Garantias suficientes, na perspetiva dos autores, para que o isolamento e a quarentena configurem "uma medida restritiva da liberdade" e "não uma medida privativa da liberdade", o que as deixará fora da alçada da Constituição. No artigo 27, a Lei Fundamental impõe que "ninguém pode ser total ou parcialmente privado da liberdade, a não ser em consequência de sentença judicial condenatória pela prática de ato punido por lei com pena de prisão ou de aplicação judicial de medida de segurança".
Em termos de responsabilidade criminal, o anteprojeto prevê pena de prisão até 2 anos ou pena de multa até 240 dias para quem se ausente do domicílio ou do local de cumprimento do isolamento ou da quarentena "fora das situações legalmente previstas ou especificamente autorizadas pelas autoridades competente".

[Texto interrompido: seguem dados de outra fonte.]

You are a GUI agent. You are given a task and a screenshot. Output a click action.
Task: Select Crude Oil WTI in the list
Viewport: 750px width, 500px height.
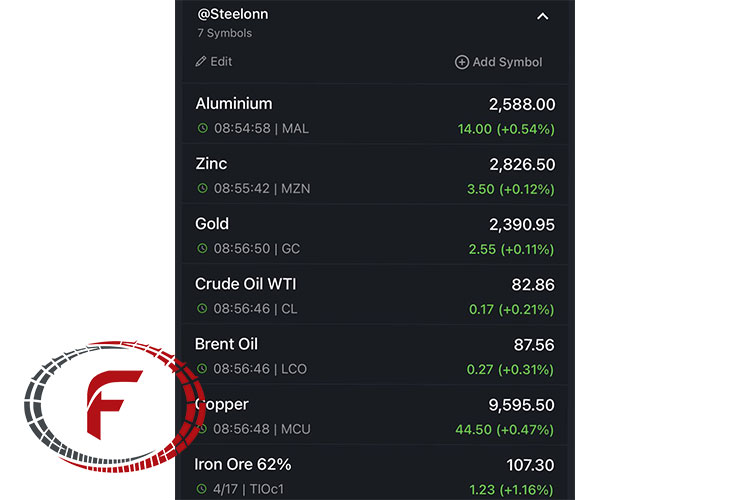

Já a exigência ilícita de exibição de certificado ou teste, "fora das situações expressamente determinadas pelo Governo", é punida com pena de prisão até um ano ou multa até 120 dias.
A comissão técnica que elaborou o anteprojeto foi presidida pelo juiz conselheiro jubilado António Henriques Gaspar, sendo também constituída pelo procurador-geral-adjunto João Possante, em representação da procuradora-Geral da República, Ravi Afonso Pereira, em representação da provedora de Justiça, e Alexandre Abrantes, professor catedrático da Escola Nacional de Saúde Pública.
A comissão foi constituída por iniciativa do primeiro-ministro, António Costa, que em junho do ano passado defendeu que era o momento de iniciar "o processo de revisão do quadro jurídico de que o país deve dispor para enfrentar, com plena segurança jurídica, circunstâncias semelhantes [às que enfrentou na pandemi9a de covid-19] que num indesejado futuro possam ocorrer". "Tratando-se de uma legislação estruturante, o processo legislativo deve ser precedido de aprofundado estudo por uma comissão da mais elevada competência técnica, nas áreas jurídica e de saúde pública, e com o envolvimento da Provedoria de Justiça e da Procuradoria-Geral da República, no pleno exercício das suas competências de defesa da legalidade democrática e dos direitos dos cidadãos", referiu então o líder do Executivo.